The other men roared with laughter, and let them both pass.

“Thank you,” Anna said, breathing in relief that the ordeal
was over. “I never thought of lying.”

Parrette grumbled, “Better you were not here at all.”

Anna did not reply, but inwardly she was committing
Parrette’s word and accent to memory as the dancers saluted her, exchanging
their own unflattering comments about the men in the audience.

Anna glanced as usual past M. Marsac, who watched her from
the side, his lip curled faintly, and his head tilted back at an arrogant
angle. He had no idea why Anna Bernardo, who reputedly had been raised in a
palace, would so demean herself as to associate with that dancing rabble.

There was another person whose reaction to Anna’s acceptance
by the dancers was more thoughtful: Therese Rose.

o0o

As the company had worked their way southward from Caen,
Therese had let drop hints about her past, or rather, the past she wished
others to attribute to her. A fine mansion—a music master from Germany (though
apparently not familiar with opera, Madame said privately to Lorette)—exalted
relations, alas, who did not survive the guillotine.

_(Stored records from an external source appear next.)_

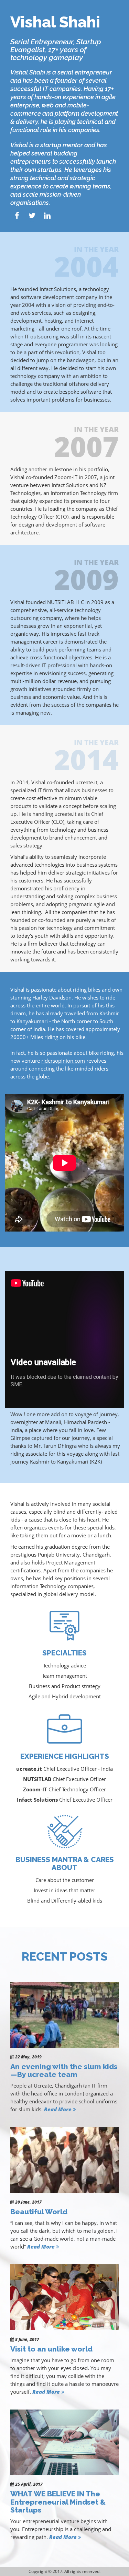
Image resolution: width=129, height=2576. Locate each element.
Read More (58, 2109)
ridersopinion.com (63, 1060)
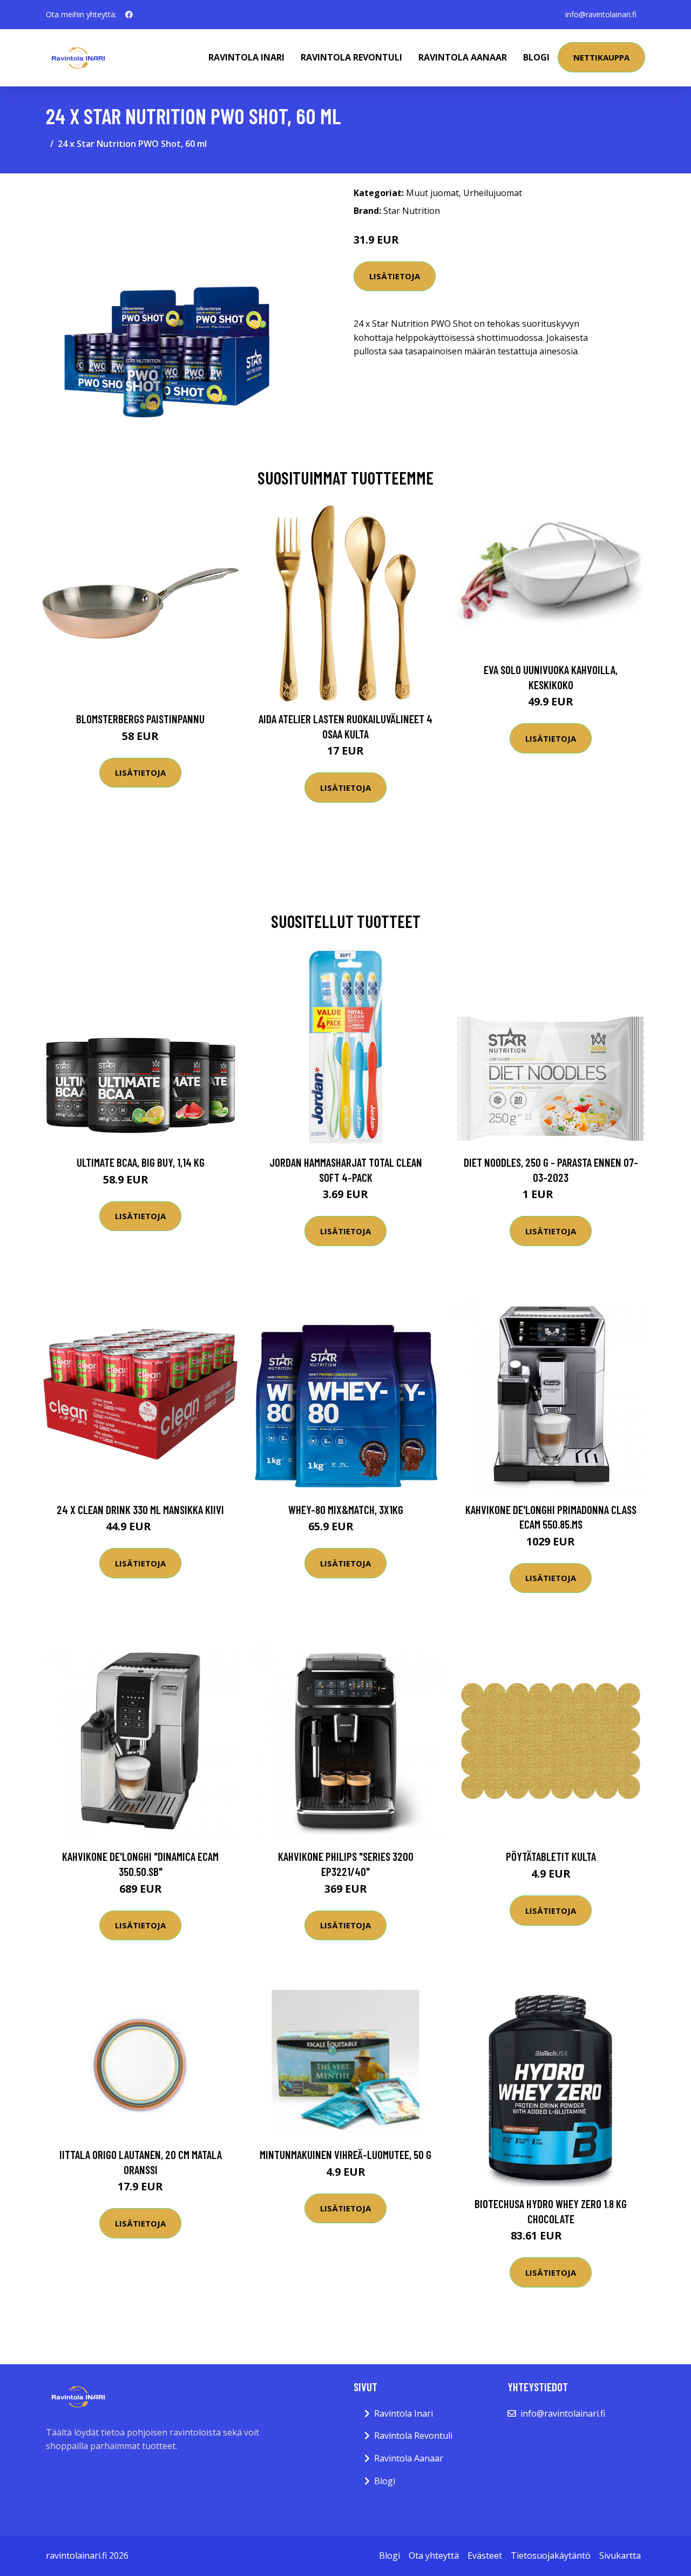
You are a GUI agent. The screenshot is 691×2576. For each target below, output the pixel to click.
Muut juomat (432, 193)
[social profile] (129, 14)
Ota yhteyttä (434, 2555)
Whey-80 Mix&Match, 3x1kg (345, 1509)
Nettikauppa (601, 57)
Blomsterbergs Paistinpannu (140, 718)
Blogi (536, 57)
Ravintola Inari (246, 57)
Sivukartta (620, 2555)
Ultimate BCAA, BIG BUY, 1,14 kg (141, 1162)
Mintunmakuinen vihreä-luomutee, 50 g (345, 2154)
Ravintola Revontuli (351, 57)
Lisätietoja (394, 276)
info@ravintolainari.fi (600, 14)
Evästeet (485, 2555)
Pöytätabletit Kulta (551, 1856)
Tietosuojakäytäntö (551, 2555)
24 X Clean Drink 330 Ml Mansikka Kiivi (140, 1509)
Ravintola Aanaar (462, 57)
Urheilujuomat (492, 193)
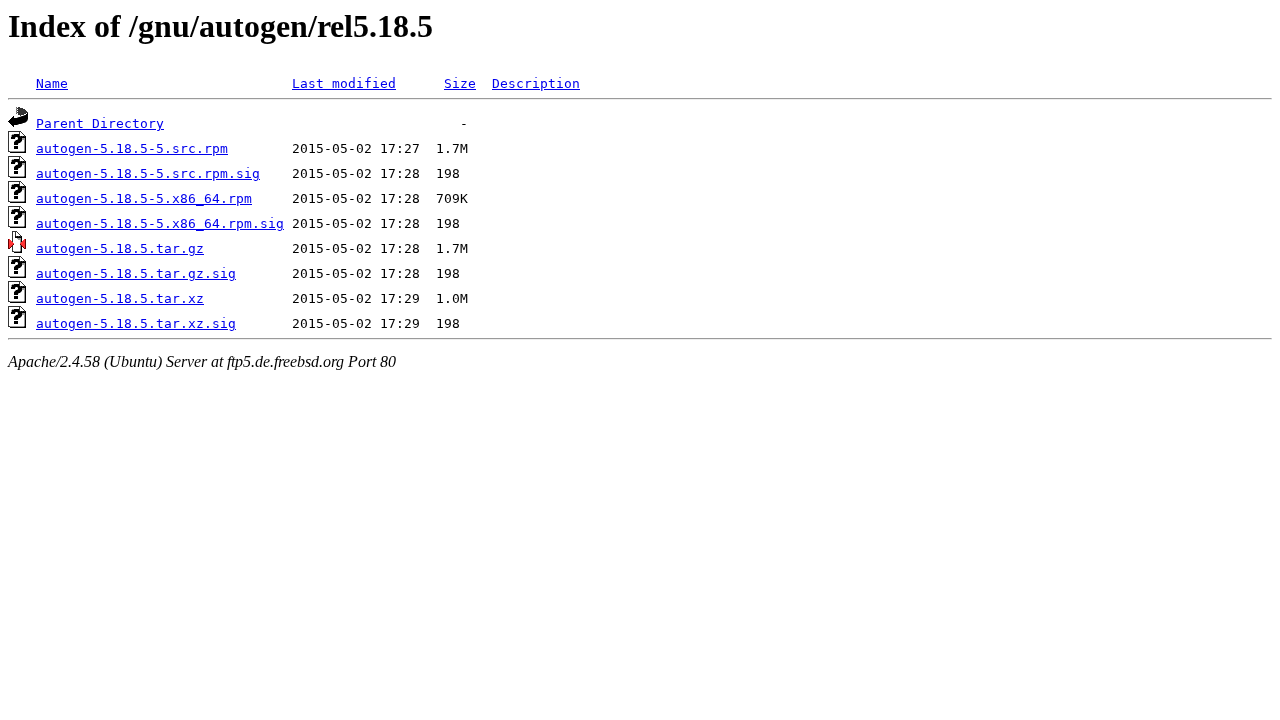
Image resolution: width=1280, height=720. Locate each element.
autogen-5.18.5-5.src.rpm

Therese Rose admired M. Marsac above all, setting out to
emulate his fastidious habits, and his avoidance of the dancers. Her long,
careful toilet of the morning had kept her from learning about Anna’s dancing
until they were on the road, and when she found out, she began to wonder if the
whispers about Anna and her palace, and ducal relation, were embroideries of
the sort she had added to her own life. Those dancers were little better than
canaille
.

But as food and quarters became more scarce, it was certain
among the dancers, having survived starvation on the streets of Paris during
the years of the Terror, who vanished quietly among those rough villagers,
returning later with baskets of extra offerings. These the enterprising dancers
shared among themselves—and with Anna, who in turn shared with Parrette.